• [What you are asked to do]:
Below are some records. Return exactly the lines from the one containing "Молния мет. неразъемная джинсовая YKK латунь тип 3 14см. #501" through the one containing "Молния мет. неразъемная джинсовая YKK латунь тип 3 18см. #182", both included, and only those.

• [Extracted records]:
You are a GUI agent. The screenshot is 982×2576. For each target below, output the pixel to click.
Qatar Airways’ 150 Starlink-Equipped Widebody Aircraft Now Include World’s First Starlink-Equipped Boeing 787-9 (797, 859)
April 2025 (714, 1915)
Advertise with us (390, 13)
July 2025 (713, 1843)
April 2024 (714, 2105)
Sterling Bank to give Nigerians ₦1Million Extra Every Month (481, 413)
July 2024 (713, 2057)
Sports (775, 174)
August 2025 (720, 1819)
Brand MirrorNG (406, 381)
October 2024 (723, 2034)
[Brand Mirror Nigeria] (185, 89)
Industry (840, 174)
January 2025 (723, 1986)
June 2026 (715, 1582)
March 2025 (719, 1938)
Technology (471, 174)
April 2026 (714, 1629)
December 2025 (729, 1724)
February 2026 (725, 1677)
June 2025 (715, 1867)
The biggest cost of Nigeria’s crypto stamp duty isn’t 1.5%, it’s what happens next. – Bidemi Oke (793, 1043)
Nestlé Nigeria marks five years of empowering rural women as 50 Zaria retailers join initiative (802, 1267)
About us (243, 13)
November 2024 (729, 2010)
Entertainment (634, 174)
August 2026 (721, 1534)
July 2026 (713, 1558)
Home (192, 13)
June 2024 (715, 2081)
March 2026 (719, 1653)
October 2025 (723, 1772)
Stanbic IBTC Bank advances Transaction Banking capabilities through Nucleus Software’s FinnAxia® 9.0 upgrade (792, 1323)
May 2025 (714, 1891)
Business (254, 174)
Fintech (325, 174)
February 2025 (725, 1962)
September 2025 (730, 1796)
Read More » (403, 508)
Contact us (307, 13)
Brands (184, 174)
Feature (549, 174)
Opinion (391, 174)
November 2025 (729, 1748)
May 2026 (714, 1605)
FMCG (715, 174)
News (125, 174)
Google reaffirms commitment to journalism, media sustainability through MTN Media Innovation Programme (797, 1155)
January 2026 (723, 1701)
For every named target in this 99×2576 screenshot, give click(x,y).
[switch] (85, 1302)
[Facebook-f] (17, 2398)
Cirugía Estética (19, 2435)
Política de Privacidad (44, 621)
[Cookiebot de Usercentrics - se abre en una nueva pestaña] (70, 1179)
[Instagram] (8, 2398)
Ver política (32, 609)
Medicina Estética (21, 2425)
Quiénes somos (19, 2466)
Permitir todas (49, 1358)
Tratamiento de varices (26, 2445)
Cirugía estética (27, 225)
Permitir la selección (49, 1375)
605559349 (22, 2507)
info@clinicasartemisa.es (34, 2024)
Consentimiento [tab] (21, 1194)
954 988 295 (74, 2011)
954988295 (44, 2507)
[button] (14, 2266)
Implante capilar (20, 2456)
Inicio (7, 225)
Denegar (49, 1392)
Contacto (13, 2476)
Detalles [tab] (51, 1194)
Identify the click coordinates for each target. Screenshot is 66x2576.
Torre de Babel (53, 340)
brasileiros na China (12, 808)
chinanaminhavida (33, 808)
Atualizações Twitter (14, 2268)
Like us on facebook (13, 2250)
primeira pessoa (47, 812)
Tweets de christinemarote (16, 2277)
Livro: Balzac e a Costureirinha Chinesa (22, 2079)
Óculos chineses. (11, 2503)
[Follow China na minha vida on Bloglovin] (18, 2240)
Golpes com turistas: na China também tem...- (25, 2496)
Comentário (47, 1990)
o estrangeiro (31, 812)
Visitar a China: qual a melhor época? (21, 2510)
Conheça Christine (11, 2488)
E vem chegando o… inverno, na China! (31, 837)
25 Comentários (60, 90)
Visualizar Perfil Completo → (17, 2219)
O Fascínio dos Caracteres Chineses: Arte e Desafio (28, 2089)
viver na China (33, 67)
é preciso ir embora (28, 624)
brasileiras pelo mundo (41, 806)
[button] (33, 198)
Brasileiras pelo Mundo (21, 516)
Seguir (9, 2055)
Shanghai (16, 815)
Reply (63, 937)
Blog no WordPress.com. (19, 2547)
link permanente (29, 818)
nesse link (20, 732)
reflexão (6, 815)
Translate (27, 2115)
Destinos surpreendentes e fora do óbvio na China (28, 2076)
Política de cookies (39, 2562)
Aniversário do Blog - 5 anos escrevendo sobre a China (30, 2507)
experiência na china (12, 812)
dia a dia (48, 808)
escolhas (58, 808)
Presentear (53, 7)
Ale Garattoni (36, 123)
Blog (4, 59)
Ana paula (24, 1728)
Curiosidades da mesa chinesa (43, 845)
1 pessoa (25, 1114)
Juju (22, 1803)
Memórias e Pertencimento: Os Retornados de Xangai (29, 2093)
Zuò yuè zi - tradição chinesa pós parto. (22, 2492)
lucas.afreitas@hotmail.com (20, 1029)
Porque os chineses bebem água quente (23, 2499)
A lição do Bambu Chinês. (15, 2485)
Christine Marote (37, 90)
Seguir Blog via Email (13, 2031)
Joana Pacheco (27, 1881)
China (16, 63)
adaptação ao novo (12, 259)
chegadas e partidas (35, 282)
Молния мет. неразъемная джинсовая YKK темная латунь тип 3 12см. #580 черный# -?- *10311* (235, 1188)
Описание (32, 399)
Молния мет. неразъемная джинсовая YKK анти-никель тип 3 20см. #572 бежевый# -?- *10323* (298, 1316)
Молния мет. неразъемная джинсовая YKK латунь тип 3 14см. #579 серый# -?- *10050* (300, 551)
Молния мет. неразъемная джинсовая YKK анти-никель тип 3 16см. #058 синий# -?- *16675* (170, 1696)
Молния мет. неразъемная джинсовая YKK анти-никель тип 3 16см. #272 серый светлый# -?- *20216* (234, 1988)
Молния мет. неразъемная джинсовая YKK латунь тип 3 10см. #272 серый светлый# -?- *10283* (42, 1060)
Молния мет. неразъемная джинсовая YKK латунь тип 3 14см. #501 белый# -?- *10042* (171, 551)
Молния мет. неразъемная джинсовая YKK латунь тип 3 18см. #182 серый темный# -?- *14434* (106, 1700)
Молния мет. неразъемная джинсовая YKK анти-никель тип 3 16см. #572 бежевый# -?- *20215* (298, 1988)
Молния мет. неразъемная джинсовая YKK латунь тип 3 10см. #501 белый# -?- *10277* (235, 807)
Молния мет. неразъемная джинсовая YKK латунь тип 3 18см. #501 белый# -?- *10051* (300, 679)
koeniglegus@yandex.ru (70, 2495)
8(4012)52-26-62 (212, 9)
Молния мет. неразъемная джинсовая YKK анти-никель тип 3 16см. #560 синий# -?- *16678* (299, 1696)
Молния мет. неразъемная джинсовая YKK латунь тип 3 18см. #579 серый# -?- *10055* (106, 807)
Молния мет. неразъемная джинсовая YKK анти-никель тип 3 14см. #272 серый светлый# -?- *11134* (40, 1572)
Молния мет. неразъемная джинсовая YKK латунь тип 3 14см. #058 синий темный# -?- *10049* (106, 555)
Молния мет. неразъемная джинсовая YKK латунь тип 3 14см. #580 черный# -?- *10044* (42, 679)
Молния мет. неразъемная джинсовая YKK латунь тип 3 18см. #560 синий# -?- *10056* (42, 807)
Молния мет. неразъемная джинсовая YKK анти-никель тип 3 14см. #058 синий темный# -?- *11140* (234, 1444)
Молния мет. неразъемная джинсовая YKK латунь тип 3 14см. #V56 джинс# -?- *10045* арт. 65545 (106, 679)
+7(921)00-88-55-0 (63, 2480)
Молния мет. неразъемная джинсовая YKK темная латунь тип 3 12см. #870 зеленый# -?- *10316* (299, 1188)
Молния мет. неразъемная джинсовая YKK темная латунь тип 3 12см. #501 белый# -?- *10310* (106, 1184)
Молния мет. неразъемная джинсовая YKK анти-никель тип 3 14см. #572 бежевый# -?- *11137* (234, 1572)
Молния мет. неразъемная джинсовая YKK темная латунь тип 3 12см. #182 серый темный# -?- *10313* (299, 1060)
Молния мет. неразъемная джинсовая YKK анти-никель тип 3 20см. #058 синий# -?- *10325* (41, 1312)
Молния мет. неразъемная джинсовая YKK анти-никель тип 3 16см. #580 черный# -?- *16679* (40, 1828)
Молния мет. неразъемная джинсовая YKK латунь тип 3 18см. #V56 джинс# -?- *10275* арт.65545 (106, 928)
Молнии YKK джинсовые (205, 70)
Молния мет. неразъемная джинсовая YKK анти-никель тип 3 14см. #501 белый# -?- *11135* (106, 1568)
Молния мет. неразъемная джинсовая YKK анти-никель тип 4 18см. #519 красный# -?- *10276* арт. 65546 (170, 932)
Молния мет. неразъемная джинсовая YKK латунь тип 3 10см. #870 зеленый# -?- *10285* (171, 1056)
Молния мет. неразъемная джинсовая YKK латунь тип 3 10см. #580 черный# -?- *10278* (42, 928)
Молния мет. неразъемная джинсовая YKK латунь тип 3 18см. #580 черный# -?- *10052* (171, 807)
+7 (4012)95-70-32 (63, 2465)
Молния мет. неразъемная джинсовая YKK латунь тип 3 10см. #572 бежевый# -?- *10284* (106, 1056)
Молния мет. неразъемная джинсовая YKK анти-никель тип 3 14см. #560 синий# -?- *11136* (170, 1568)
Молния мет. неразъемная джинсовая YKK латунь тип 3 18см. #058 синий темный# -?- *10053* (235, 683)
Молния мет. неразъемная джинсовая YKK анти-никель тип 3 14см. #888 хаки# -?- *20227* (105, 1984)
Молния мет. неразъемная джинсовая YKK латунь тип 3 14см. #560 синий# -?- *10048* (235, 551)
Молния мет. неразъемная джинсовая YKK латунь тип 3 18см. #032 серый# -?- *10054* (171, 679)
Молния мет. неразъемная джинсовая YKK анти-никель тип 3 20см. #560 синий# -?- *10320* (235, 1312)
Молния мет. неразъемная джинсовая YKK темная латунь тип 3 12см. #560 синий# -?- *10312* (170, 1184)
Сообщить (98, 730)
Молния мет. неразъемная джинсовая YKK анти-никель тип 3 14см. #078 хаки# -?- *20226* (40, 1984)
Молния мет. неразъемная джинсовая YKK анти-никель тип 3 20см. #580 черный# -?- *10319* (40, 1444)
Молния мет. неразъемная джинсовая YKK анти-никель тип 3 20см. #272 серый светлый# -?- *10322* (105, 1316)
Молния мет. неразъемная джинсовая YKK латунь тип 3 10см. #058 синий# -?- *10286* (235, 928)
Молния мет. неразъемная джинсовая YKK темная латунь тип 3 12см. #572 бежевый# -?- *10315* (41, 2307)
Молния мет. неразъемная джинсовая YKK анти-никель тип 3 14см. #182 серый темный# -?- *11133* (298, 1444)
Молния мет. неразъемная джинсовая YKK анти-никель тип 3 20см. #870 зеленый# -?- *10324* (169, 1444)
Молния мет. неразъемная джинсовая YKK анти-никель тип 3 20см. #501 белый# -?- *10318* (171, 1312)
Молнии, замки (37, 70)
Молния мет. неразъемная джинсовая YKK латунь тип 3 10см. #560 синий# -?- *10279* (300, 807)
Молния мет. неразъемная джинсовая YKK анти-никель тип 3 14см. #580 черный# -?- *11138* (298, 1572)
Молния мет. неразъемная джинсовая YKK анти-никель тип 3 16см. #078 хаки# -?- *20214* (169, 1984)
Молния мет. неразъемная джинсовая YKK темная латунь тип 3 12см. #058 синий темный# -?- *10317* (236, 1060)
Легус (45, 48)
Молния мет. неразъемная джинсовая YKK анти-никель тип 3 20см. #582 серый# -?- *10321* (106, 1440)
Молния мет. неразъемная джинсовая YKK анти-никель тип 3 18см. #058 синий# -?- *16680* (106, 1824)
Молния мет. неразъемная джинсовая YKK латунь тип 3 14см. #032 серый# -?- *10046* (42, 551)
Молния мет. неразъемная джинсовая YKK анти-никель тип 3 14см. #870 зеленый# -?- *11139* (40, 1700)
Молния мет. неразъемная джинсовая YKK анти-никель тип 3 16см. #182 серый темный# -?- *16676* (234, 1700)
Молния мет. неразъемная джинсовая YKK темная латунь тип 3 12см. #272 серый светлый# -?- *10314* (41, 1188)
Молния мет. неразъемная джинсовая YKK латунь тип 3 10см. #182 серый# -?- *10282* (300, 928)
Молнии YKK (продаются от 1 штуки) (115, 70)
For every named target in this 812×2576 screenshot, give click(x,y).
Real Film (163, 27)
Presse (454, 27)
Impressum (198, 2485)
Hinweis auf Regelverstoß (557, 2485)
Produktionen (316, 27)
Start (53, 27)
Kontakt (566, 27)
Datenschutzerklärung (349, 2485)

• [Task response]:
Молния мет. неразъемная джинсовая YKK латунь тип 3 14см. #501 белый# -?- *10042* (171, 551)
Молния мет. неразъемная джинсовая YKK латунь тип 3 18см. #182 серый темный# -?- *14434* (106, 1700)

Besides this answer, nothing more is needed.